* TASK TO COMPLETE *
Your answer must consist of exactly the lines below, starting with the line with "Screen dimensions: 848x782" and going on through the line with "Task: Click the @DecampDave handle", and nothing else.

= = =

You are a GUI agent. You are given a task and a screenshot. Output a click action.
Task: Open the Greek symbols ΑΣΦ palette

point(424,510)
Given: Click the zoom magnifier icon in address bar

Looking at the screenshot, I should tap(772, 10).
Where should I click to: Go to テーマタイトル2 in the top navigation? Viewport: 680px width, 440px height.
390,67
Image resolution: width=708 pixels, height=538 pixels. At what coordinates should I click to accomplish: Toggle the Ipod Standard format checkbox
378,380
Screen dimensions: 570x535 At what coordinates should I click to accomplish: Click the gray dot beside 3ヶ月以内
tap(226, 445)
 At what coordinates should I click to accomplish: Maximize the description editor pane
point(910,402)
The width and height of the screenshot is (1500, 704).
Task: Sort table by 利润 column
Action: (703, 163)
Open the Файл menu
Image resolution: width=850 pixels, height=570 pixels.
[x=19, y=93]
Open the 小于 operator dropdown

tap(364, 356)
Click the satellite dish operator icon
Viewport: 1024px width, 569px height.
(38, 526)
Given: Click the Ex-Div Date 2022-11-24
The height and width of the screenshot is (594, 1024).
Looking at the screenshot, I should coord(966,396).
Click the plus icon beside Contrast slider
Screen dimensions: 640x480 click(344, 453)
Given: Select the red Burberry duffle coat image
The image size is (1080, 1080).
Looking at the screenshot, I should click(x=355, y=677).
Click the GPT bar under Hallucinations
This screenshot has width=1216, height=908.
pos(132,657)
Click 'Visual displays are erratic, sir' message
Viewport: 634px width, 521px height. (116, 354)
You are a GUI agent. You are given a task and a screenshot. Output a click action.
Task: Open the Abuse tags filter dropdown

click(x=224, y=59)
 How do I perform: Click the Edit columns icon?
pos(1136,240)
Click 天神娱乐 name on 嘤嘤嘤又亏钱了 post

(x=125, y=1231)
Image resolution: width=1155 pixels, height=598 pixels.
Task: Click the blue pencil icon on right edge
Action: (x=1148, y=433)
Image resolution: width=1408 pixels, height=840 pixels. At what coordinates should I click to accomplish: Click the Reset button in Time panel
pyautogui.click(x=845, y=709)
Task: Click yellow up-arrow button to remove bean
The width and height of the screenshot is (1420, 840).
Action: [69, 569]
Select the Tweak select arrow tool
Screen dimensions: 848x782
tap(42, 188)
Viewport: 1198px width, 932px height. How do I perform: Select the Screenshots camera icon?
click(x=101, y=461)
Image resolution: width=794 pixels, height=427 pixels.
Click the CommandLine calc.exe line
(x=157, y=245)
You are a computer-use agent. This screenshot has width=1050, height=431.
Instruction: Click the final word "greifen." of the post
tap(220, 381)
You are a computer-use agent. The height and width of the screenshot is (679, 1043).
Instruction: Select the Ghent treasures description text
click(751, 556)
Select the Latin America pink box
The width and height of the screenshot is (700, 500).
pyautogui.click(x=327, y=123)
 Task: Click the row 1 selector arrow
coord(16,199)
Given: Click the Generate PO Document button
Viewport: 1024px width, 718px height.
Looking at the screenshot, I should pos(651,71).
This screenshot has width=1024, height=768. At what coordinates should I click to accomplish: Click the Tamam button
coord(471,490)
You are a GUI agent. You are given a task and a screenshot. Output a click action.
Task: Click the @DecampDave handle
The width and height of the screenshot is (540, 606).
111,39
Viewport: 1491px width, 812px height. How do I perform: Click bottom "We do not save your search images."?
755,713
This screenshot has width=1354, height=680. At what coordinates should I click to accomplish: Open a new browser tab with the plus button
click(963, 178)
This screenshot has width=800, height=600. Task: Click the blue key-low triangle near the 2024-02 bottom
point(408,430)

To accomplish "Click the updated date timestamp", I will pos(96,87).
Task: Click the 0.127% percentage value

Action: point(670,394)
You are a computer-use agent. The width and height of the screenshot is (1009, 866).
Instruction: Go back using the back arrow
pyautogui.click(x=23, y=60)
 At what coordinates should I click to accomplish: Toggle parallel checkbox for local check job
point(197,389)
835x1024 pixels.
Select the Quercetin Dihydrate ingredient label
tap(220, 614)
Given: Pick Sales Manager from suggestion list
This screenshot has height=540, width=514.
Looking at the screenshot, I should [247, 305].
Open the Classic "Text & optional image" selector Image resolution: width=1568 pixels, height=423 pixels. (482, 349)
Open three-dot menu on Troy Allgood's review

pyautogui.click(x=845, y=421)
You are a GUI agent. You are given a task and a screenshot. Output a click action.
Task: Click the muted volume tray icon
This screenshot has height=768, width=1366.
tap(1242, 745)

= = =

* TASK ANSWER *
Screen dimensions: 848x782
tap(42, 188)
Viewport: 1198px width, 932px height. How do I perform: Select the Screenshots camera icon?
click(x=101, y=461)
Image resolution: width=794 pixels, height=427 pixels.
Click the CommandLine calc.exe line
(x=157, y=245)
You are a computer-use agent. This screenshot has width=1050, height=431.
Instruction: Click the final word "greifen." of the post
tap(220, 381)
You are a computer-use agent. The height and width of the screenshot is (679, 1043).
Instruction: Select the Ghent treasures description text
click(751, 556)
Select the Latin America pink box
The width and height of the screenshot is (700, 500).
pyautogui.click(x=327, y=123)
 Task: Click the row 1 selector arrow
coord(16,199)
Given: Click the Generate PO Document button
Viewport: 1024px width, 718px height.
Looking at the screenshot, I should pos(651,71).
This screenshot has width=1024, height=768. At what coordinates should I click to accomplish: Click the Tamam button
coord(471,490)
You are a GUI agent. You are given a task and a screenshot. Output a click action.
Task: Click the @DecampDave handle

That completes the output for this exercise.